KHARTOUM, May 13 (Xinhua) -- The Sudanese government announced Friday that it had allocated three airports to facilitate the arrival of humanitarian aid.

People wait to be evacuated near an airport in Omdurman, Sudan, April 26, 2023. As conflict continues in Sudan, many people have fled to neighboring countries. (Photo: Xinhua)

The airports in Port Sudan and Wadi Seidna, as well as Khartoum International Airport, will serve as entry points for humanitarian aid after maintenance, said the Council of Ministers, the cabinet, in a statement.

The cabinet called on all national and foreign voluntary organizations and relevant authorities to coordinate with a special committee it formed to ensure the delivery of humanitarian aid to all affected citizens.

Khartoum International Airport, Sudan's main airport, went out of service after being bombarded during clashes between the Sudanese Army and the paramilitary Rapid Support Forces (RSF).

The decision to allocate airports is part of efforts to implement a commitment to protect civilians, signed by the Sudanese Army and the RSF in the Saudi port city of Jeddah on Thursday following the start of peace talks on May 6.

In the declaration, the conflicting parties vow to "achieve a short-term ceasefire to facilitate the delivery of emergency humanitarian assistance and restoration of essential services."

International organizations and authorities have welcomed the deal to protect civilians.

"While humanitarian workers, most notably local partners, have continued to deliver in very difficult circumstances, the secretary-general hopes this declaration will ensure that the relief operation can scale up swiftly and safely to meet the needs of millions of people in Sudan," said Stephane Dujarric, chief spokesman for UN Secretary-General Antonio Guterres.

The UN chief reiterated his call for an immediate ceasefire and expanded discussions to achieve a permanent cessation of hostilities, the spokesman said.

The United Nations would spare no effort to assist in the declaration's implementation and will continue to deliver humanitarian aid, ceasefire or not, he added.

Meanwhile, Libya's Ministry of Foreign Affairs and International Cooperation said the declaration "represents a courageous step by both sides of the crisis to commit to protecting civilians in Sudan."

The ministry reaffirmed Libya's keenness to restore stability in Sudan and to encourage the Sudanese Army and the RSF to abide by their commitments in the declaration.

It also called for reinforcing the agreement between the Sudanese rivals by additional measures, "especially in the path of responding to urgent humanitarian needs."

More than 164,000 people have sought refuge across borders since the outbreak of the military conflict in Sudan on April 15, showed the UN Refugee Agency. The International Organization for Migration estimates some 736,000 people have been internally displaced within Sudan since the start of the conflict.
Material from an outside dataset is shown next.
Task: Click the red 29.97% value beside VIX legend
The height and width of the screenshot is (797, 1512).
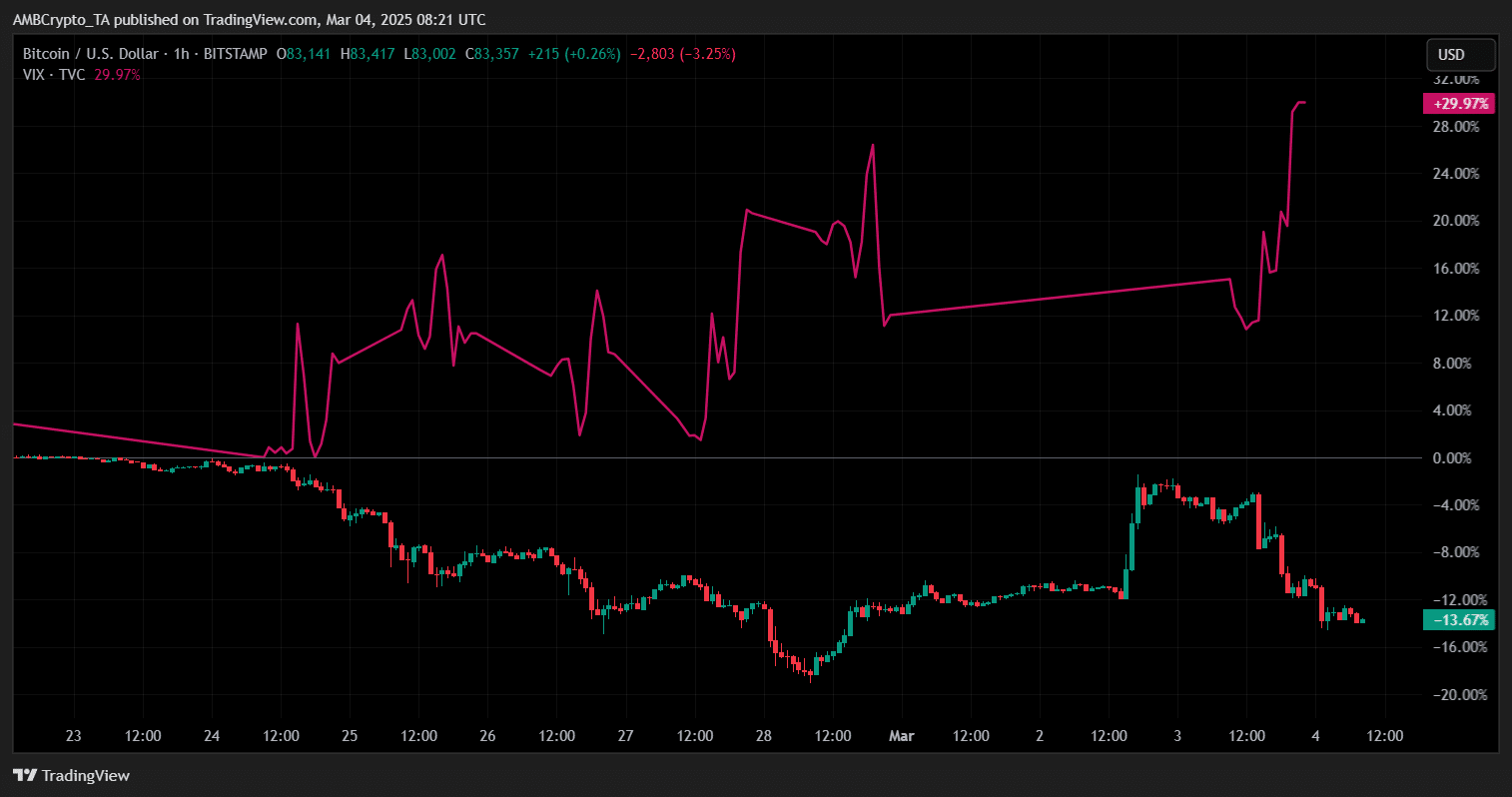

Almost 3.8 million people were displaced within Sudan before the outbreak of violence.

According to the United Nations, about 15.8 million Sudanese, or one-third of Sudan's population, will need humanitarian aid in 2023, and the figure is likely to increase.

The deadly clashes have left at least 550 people dead and 4,926 others wounded, according to the figures released by the Sudanese Health Ministry in early May.